This post is part of a series from Loyola public historians attending NCPH 2014.
We’ve all seen it. When museums, historic sites, and textbooks realize they need to address gender, the go-to response is to “just add women and stir.” Sprinkle in a few “great women” to go with the great men or specifically talk about the women who lived in a historic house…usually only when you enter the kitchen. The traditional male dominated history isn’t challenged in any way. It’s still the same story, the same narrative, the same interpretation of the site, but now women have been “included.”
The first panel I attended yesterday morning at NCPH 2014, “Gender: Just Add Women and Stir,” sought to challenge this standard trope. The facilitators, a number of whom were from the Pew Center for Arts & Heritage in Philadelphia, had taken a study trip in 2013 to historic sites in New England to observe how gender and sexuality were interpreted—or not interpreted—at these sites.
Rather than a traditional panel where the audience is talked at, we immediately began an activity. The panelists had placed scenes from historic house museums around the room and asked the audience to interpret each room in terms of gender and sexuality. At first many participants seemed hesitant to imposing any sort of interpretation on these sites. How were we supposed to interpret gender and sexuality based solely on images without any context?
As someone who attempts to be aware of assumptions and stereotypes based on gender and sexuality, this felt like an exercise in reifying useless categories and stereotypes. What makes a room, or aspects of it, “masculine” or “feminine?” Are we talking about 19th century views of masculinity and femininity or 21st century views? Since societal views about these things aren’t static, but have in fact changed tremendously, there is considerable difference.
As far as interpreting sexuality goes, well there’s all sorts of trouble there. The living room at the Gropius House in Lincoln, Massachusetts, for instance totally said gay stereotype to me. Not gay, mind you, but gay stereotype. I have no idea who used or designed this living room, and I can’t make any sort of judgements about their gender, let alone their sexuality based simply on an image of the room.

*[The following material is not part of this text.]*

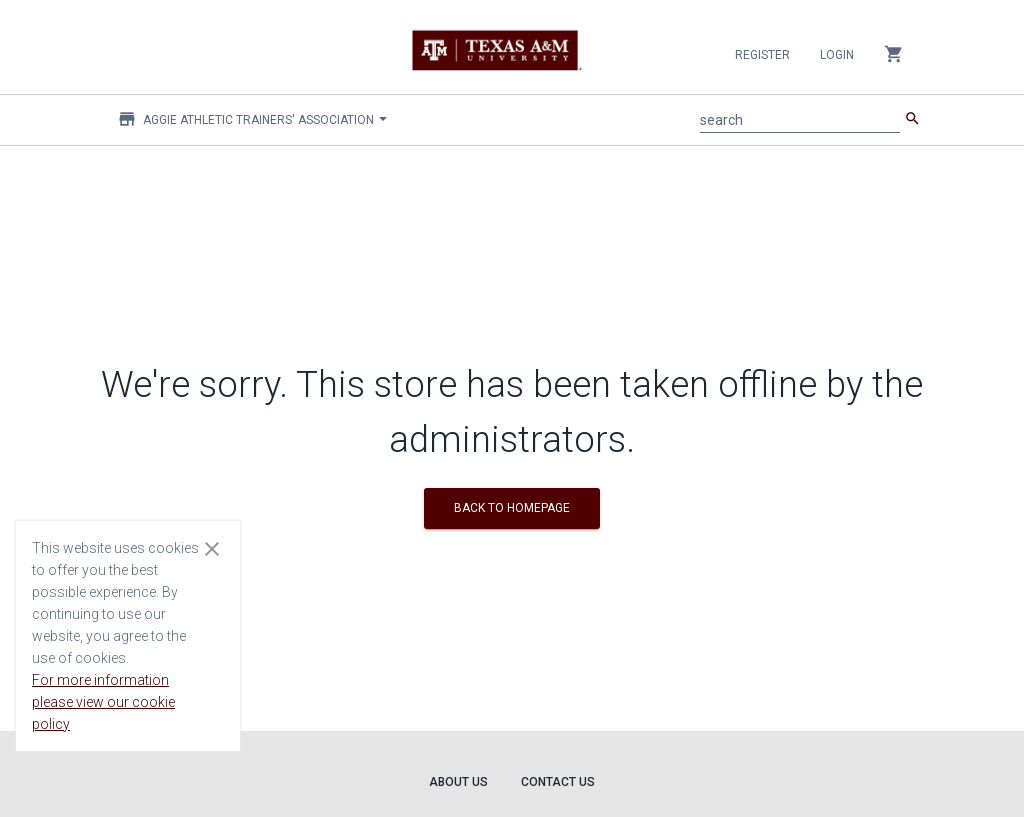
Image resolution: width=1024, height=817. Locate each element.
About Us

What was great about this activity, however, was that quickly people began asking questions, rather than imposing interpretation. Who is using this space? Who designed the space? Are they the same person? Who cleans the space? What kind of activity is going on here? What assumptions about class can we make by looking at this space?
The questions quickly showcased the most important point I came away with from this panel: intersectionality. This concept isn’t new to anyone studying historically marginalized and underrepresented groups, but it is important to emphasize. Basically, the idea of intersectionality says that our various identities in general, and oppressive institutions in particular, are interconnected and cannot be examined separately. The experiences of all women aren’t the same. Our experiences are colored not only by our gender, but also by our race, our class, our sexuality, etc.

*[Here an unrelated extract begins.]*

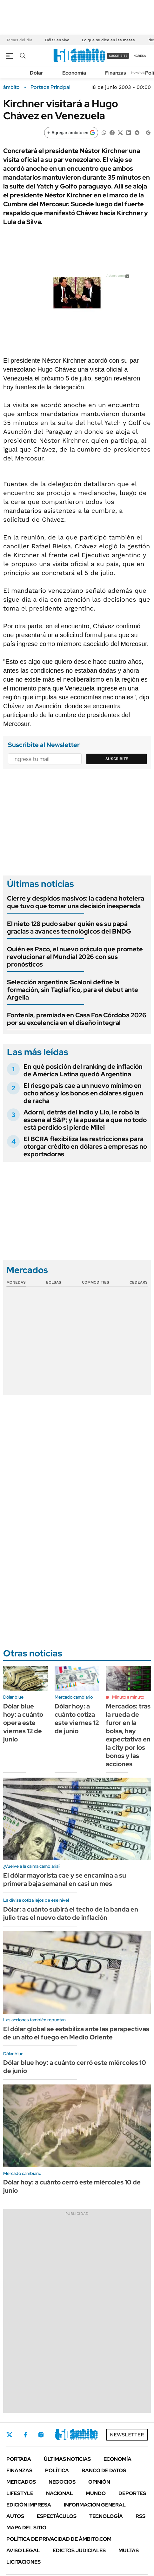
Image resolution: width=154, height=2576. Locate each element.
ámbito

While we as scholars know this and can acknowledge this fact, our historic sites just aren’t always doing this. How can we encourage sites not only to “add women” but to explore their experiences in a nuanced way that challenges traditional historical narratives? Simply adding women but leaving male dominated narratives in tact isn’t enough anymore.
The issue of sexuality becomes even more difficult. Often sites will say there simply isn’t documentation to support an analysis of a historical figures sexuality. If there’s no documentation confirming that a figure wasn’t heterosexual, then it can’t be addressed. But this is an excuse. To me, this is especially frustrating because you’ll never see anyone saying we can’t assume someone was straight simply because there is no documentation to confirm that fact. Heterosexuality is the default, and anything else needs to be proven. I’m not asking that, for instance, the Frances Willard House start telling everyone that the WCTU leader was a lesbian. But I am asking that they address the fact that she never married, had long-term female companions, and found her most meaningful relationships with women. In the late 19th and early 20th century this didn’t mean you self-identified as a lesbian—that word didn’t even exist—but today it might mean that you would. This needs to be discussed outright, not only in whispers.
I left the session realizing that some institutions might say they don’t address gender or sexuality within their interpretation. But this isn’t true. All institutions and historic sites address gender and sexuality (and race, class, etc) whether they actively talk about it or not. Unless the interpretation at your institution actively discusses gender and sexuality, then you are silently upholding the heteronormative male narratives of traditional history. Historical scholarship has moved well past this. Historic sites need to do the same.